[Opening TASK MATERIAL section]

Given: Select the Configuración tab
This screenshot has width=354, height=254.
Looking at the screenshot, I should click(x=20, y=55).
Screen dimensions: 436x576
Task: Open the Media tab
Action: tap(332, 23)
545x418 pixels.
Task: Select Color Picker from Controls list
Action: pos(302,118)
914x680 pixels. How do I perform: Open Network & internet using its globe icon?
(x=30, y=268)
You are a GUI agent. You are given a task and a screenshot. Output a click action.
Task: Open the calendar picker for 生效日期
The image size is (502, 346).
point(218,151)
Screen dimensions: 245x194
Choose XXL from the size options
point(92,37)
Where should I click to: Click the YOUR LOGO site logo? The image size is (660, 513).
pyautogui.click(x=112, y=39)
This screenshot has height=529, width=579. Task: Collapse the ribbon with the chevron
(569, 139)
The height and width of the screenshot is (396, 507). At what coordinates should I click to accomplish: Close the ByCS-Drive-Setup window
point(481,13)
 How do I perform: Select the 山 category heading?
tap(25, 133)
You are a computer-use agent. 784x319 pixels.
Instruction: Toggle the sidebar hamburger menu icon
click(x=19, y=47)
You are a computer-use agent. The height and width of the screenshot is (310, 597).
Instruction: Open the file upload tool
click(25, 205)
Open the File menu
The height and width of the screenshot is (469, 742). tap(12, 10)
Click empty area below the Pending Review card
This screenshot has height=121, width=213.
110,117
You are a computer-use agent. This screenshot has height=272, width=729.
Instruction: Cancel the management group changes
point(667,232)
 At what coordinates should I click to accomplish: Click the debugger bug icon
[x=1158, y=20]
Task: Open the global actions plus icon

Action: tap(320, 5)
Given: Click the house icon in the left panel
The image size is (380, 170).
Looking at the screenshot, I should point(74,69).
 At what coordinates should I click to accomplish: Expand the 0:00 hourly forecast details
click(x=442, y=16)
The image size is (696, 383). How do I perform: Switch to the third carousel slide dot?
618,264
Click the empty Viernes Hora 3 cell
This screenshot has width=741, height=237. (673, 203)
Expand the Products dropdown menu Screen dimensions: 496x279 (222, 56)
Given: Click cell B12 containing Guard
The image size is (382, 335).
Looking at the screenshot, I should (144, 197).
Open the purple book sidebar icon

[Closing TASK MATERIAL section]

● **WORK TASK**: The response should repeat the whole listing exactly.

● **EXERCISE RESULT**:
Given: Select the Configuración tab
This screenshot has width=354, height=254.
Looking at the screenshot, I should click(x=20, y=55).
Screen dimensions: 436x576
Task: Open the Media tab
Action: tap(332, 23)
545x418 pixels.
Task: Select Color Picker from Controls list
Action: pos(302,118)
914x680 pixels. How do I perform: Open Network & internet using its globe icon?
(x=30, y=268)
You are a GUI agent. You are given a task and a screenshot. Output a click action.
Task: Open the calendar picker for 生效日期
The image size is (502, 346).
point(218,151)
Screen dimensions: 245x194
Choose XXL from the size options
point(92,37)
Where should I click to: Click the YOUR LOGO site logo? The image size is (660, 513).
pyautogui.click(x=112, y=39)
This screenshot has height=529, width=579. Task: Collapse the ribbon with the chevron
(569, 139)
The height and width of the screenshot is (396, 507). At what coordinates should I click to accomplish: Close the ByCS-Drive-Setup window
point(481,13)
 How do I perform: Select the 山 category heading?
tap(25, 133)
You are a computer-use agent. 784x319 pixels.
Instruction: Toggle the sidebar hamburger menu icon
click(x=19, y=47)
You are a computer-use agent. The height and width of the screenshot is (310, 597).
Instruction: Open the file upload tool
click(25, 205)
Open the File menu
The height and width of the screenshot is (469, 742). tap(12, 10)
Click empty area below the Pending Review card
This screenshot has height=121, width=213.
110,117
You are a computer-use agent. This screenshot has height=272, width=729.
Instruction: Cancel the management group changes
point(667,232)
 At what coordinates should I click to accomplish: Click the debugger bug icon
[x=1158, y=20]
Task: Open the global actions plus icon

Action: tap(320, 5)
Given: Click the house icon in the left panel
The image size is (380, 170).
Looking at the screenshot, I should point(74,69).
 At what coordinates should I click to accomplish: Expand the 0:00 hourly forecast details
click(x=442, y=16)
The image size is (696, 383). How do I perform: Switch to the third carousel slide dot?
618,264
Click the empty Viernes Hora 3 cell
This screenshot has width=741, height=237. (673, 203)
Expand the Products dropdown menu Screen dimensions: 496x279 (222, 56)
Given: Click cell B12 containing Guard
The image size is (382, 335).
Looking at the screenshot, I should (144, 197).
Open the purple book sidebar icon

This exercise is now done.